→ WORK REQUEST A
Say whether each statement below agrees with the passage on Australian cricket. Answer yes or no, and quote the deciding words.
(i) The Australian selectors called 24 players to the colours in 1985-86.
(ii) New Zealand sent their Test men to compete for the prize money in Perth.
(iii) The writer says no current Australian players have the potential to be good.
→ WORK REQUEST B
Answer these questions from the passage on Australian cricket:
(i) In what year did the Australian side the predecessor wrote about tour England?
(ii) Where does the writer say players' potential should be tempered?
(iii) According to the Palmer Report, which players will be competent to succeed consistently in limited-overs international matches?

(SUPPLIED PASSAGE begins)

Writing of the Australian side that toured England in 1985, my predecessor said he was not among those who maintain there is no such thing as a weak Australian side. Has there ever been one as weak as that beaten by England this past winter?
Yet there are players with the potential to be good. What is missing, it seems, is the tempering of that potential before it is exposed to international cricket. The place for that is not in the succession of airport terminals and one-day internationals through which the leading Australian cricketers pass each season. It is in a healthy domestic first-class competition.
In 1985-86 the Australian selectors called 24 players to the colours. It is worth a glance at the Sheffield Shield matches which appear later in the Almanack. State sides once proud with great names are frequently bare of current Australian players caught up in the commercial whirlpool of international cricket, simply to satisfy the television mogul and his marketing minions.
"Generally speaking," said the Palmer Report, "only players of genuine Test match standard will be competent to succeed consistently in limited-overs international matches." It was understandable that New Zealand, rather than compete for the prize money at the junket in Perth, chose instead to keep their Test men at home, strengthening their domestic competition so that younger players might profit from the experience of playing with and against them.

(SUPPLIED PASSAGE ends)
(EXERCISE DATA begins)

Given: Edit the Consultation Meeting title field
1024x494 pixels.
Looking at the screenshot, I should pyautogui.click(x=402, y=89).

(EXERCISE DATA ends)
(EXERCISE DATA begins)

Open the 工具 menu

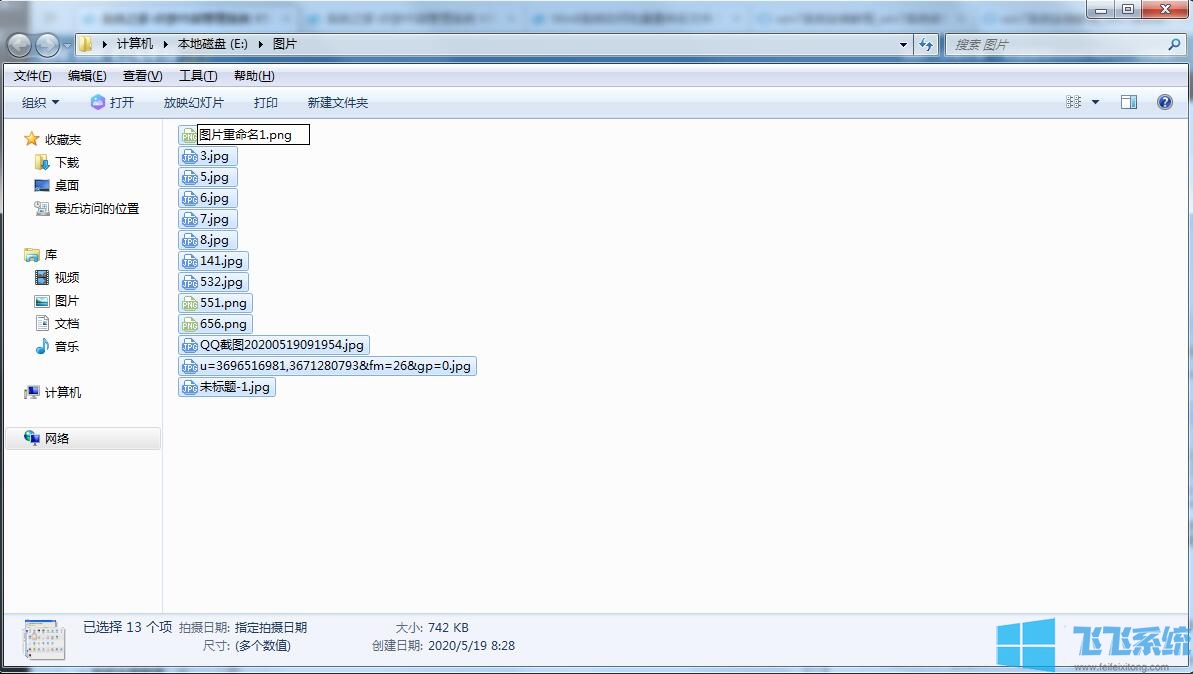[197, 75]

(EXERCISE DATA ends)

→ WRITTEN ANSWER A
(i) Yes: "In 1985-86 the Australian selectors called 24 players to the colours."
(ii) No: "chose instead to keep their Test men at home"
(iii) No: "Yet there are players with the potential to be good."

→ WRITTEN ANSWER B
(i) 1985
(ii) In a healthy domestic first-class competition
(iii) Only players of genuine Test match standard